Description of the task: Work through the lines of the material below, note those with the word "page", and give their number, nothing else.
=== Begin Enclosure ===
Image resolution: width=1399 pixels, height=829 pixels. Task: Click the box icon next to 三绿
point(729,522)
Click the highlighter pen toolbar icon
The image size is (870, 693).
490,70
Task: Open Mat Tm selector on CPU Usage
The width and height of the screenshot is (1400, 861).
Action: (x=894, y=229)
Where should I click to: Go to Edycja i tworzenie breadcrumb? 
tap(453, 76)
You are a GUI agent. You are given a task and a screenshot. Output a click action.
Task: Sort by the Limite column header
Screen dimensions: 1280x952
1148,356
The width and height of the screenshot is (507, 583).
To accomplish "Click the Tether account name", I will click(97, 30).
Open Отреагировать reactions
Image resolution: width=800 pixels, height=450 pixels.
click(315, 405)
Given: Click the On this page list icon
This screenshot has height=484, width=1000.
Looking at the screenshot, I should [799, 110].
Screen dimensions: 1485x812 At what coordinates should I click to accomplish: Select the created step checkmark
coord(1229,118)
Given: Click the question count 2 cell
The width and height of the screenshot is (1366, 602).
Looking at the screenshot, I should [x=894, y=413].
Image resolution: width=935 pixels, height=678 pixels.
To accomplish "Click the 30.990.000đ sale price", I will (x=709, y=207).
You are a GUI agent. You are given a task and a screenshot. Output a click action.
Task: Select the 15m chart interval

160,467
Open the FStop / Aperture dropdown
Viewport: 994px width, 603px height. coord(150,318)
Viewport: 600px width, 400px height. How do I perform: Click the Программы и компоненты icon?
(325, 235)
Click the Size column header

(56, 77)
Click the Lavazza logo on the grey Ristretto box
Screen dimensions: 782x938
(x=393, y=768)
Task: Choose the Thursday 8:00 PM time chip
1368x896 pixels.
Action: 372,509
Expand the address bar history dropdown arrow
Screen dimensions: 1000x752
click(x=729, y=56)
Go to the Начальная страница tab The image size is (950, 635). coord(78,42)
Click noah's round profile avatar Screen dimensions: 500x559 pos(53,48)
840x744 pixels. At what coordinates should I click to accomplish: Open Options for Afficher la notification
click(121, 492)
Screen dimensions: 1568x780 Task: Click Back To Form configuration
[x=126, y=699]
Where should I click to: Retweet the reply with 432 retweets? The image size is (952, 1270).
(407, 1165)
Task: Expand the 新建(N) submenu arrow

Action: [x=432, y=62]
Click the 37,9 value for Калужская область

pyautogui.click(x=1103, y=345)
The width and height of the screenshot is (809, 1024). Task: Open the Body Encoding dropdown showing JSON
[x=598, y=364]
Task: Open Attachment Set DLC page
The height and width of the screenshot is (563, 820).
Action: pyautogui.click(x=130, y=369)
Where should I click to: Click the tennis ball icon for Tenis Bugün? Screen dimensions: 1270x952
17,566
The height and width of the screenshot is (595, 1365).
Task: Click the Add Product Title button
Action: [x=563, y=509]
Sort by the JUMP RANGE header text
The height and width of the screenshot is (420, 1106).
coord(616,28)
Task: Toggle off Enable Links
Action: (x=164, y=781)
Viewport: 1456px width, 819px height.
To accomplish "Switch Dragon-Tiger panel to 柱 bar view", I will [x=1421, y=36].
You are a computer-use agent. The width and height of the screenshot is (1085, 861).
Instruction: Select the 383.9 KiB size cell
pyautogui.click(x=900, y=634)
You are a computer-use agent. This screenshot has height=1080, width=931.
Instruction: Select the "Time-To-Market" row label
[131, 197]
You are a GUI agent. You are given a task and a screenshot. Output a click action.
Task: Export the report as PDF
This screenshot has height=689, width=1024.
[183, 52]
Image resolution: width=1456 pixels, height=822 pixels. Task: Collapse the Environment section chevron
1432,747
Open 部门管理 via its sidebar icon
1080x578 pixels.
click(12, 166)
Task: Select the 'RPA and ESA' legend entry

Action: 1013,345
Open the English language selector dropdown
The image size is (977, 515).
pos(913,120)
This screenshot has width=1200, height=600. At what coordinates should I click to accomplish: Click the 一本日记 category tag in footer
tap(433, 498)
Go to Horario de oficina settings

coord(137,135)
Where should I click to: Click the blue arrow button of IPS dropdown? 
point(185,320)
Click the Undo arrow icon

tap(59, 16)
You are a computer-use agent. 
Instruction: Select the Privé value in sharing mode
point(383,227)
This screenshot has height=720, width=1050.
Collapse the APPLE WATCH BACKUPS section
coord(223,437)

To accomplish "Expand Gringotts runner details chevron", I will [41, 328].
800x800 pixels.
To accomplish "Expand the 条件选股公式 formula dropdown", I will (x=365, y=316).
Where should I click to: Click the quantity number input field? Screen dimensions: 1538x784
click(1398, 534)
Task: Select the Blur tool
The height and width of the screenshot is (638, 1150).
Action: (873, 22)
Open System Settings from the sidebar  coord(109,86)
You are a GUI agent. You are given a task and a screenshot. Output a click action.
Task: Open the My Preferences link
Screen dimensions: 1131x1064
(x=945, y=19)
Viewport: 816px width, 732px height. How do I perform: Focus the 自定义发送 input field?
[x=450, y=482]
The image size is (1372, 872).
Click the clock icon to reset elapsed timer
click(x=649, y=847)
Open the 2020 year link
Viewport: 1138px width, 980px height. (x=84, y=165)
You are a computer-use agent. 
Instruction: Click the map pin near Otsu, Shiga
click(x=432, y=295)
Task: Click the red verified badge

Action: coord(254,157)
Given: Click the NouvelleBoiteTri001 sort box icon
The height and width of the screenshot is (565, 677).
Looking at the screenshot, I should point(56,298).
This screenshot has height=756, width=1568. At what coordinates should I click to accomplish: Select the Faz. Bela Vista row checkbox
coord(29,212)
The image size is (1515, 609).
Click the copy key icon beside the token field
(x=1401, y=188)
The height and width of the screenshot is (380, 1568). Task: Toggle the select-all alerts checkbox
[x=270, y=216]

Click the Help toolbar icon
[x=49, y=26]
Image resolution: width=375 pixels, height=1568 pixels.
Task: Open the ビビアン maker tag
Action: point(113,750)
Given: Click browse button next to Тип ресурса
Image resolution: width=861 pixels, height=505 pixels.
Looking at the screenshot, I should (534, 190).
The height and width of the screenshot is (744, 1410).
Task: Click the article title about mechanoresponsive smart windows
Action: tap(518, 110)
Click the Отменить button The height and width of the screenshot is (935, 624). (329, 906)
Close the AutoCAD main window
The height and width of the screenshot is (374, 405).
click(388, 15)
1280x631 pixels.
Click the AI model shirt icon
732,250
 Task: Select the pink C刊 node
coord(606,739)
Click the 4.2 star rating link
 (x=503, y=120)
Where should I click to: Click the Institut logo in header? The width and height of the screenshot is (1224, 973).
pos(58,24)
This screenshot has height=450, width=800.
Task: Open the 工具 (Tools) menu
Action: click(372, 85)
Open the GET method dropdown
=== End Enclosure ===
Result of this exercise: 2